▶ _PAGE TEXT_:
────────
Given the extension of tourism in this domain, there are all kinds of adventure sports which have become a booming business. At the same time, cities strive off such events when the marathon run is held. For instance, the yearly marathon in Berlin or New York attracts countless people with the organisers ensuring the entire route is freed from traffic for the day while along the route at certain places volunteers offer beverages and encouragement to the extent that it includes by now musical bands on elevated stands to keep up the atmosphere of excitement and joy. Indeed it does seem like an effort to get maximum joy out of life as much as it is the credo of the system to get maximum profit out of everything done. Everything coincides when money can be made and dreams, so the saying, become reality.

11.1 Sports venues

Cities have long lost many, too many natural spaces for children to grow up in. Equally exercises at school are not sufficient to give their bodies sufficient spaces to just run and climb trees. They no longer jump over brooks or adventure through wild nature as used to be the case when Mark Twain described the adventures of Tom Sawyer and Huckleberry Finn. Because of this loss parents have resorted to the peculiar phenomenon to demand the city builds adventure playgrounds. As a consequence more and more artificial spaces have been created to fulfill this basic need for physical exercises and for children to be able to play outside the houses.

By now, the entire world focuses on creating special places for all kinds of sports. In particular, the football stadium has become a lucrative sport venue which any city needs if to be ranked positively or higher up on the scale. This tendency is intensified as cities desire to hold major efforts like the Commonwealth Games or even the Olympics and if not that, then at least the World Football Cup. For all of these events many provisions have to be made. They give aside from the necessary or upgraded construction of the sport venues an opportunity to push ahead with other projects, including infrastructural ones ranging from building entirely new metro systems to revitalizing urban areas which have been neglected up to now.

The widespread cultivation of professional sports such as football, criquet, baseball, ice hockey, basketball has brought about a strategic vision on how to solicit and to train young talents. Given the high salaries paid to star footballers like Beckham there has developed as well a huge market. In a way these organisational strategies are perceived positively as they can take children and youth of the streets and of drugs. Sport is even in that form a way to discipline future generations to accept hard training methods but with the prospects of escaping poverty and a life in misery this lure of big money can be convincing even for the most sceptically inclined one. Interestingly enough in football the story starts often with boys kicking around a football in the streets of some run down neighborhood and ends with the groomed football star arriving in an open car to sign a new contract with a lucrative club like Real Madrid.

All these clubs have by now organised their fans and with it comes a host of other types of businesses. The Greek football team Olympiacos has extended this into a museum where fans are volunteers to show visitors around and who can tell in a most convincing way the success stories of the club. From selling all kinds of sport articles to special t-shirts bearing the number of the favorite football star, the mode of business has become encompassing. It is an open secrecy that these football clubs linked to a certain stadium and their fans wield considerable power and do have an influence not only upon politics, but upon today's understanding of culture. No where is this made more explicit than when at a table depicts the great personalities of German culture and includes in the end sport stars like Boris Becker, Steffi Graf or Michael Schumann.

Famous people in German culture - from Goethe to Steffi Graf                                            Poster in Takev School, Izmir, Turkey 2007

It is no suprise that in the meantime sport venues have become part and part of business packages by which investments and a thriving business with sport is meant. Naturally the overall sales pitch is that culture shall be the same as it was always or supposed to be. In reality the glossing over this difference between sport and culture brings culture ever close to mass entertainment and distraction.
────────
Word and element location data

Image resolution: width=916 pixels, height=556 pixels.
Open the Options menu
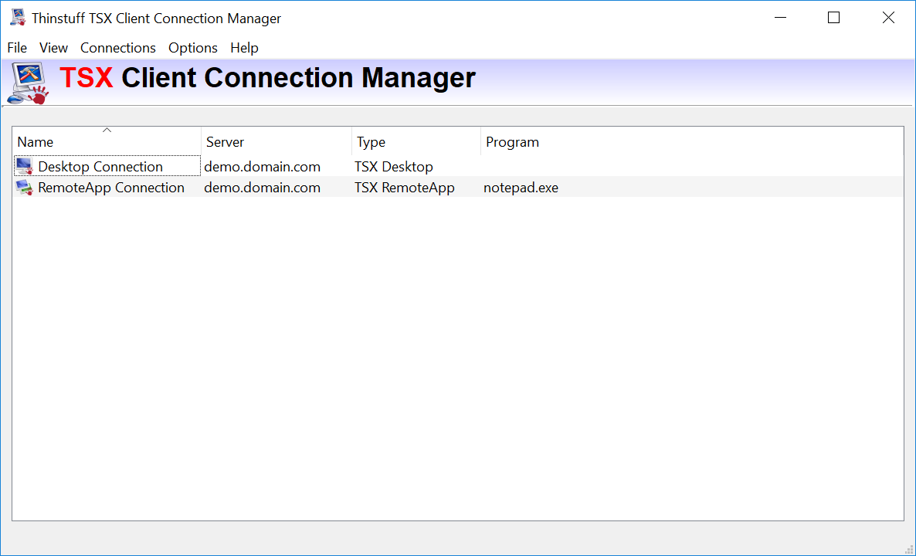pyautogui.click(x=193, y=48)
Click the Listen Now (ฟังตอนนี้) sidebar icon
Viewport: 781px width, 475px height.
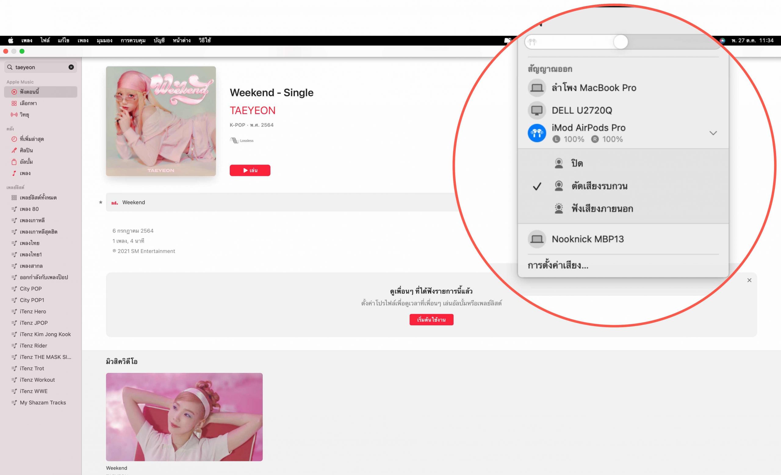(x=14, y=92)
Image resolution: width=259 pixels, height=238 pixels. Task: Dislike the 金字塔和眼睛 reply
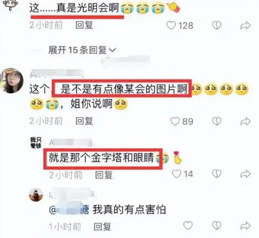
────────
▶ _SET TASK_: In the sports venues text, what has the Greek football team Olympiacos extended its fan organization into? Rely only on the sports venues text, not on the lines.

▶ _RESPONSE FOR THIS EXERCISE_: A museum where fans are volunteers who show visitors around and tell the club's success stories.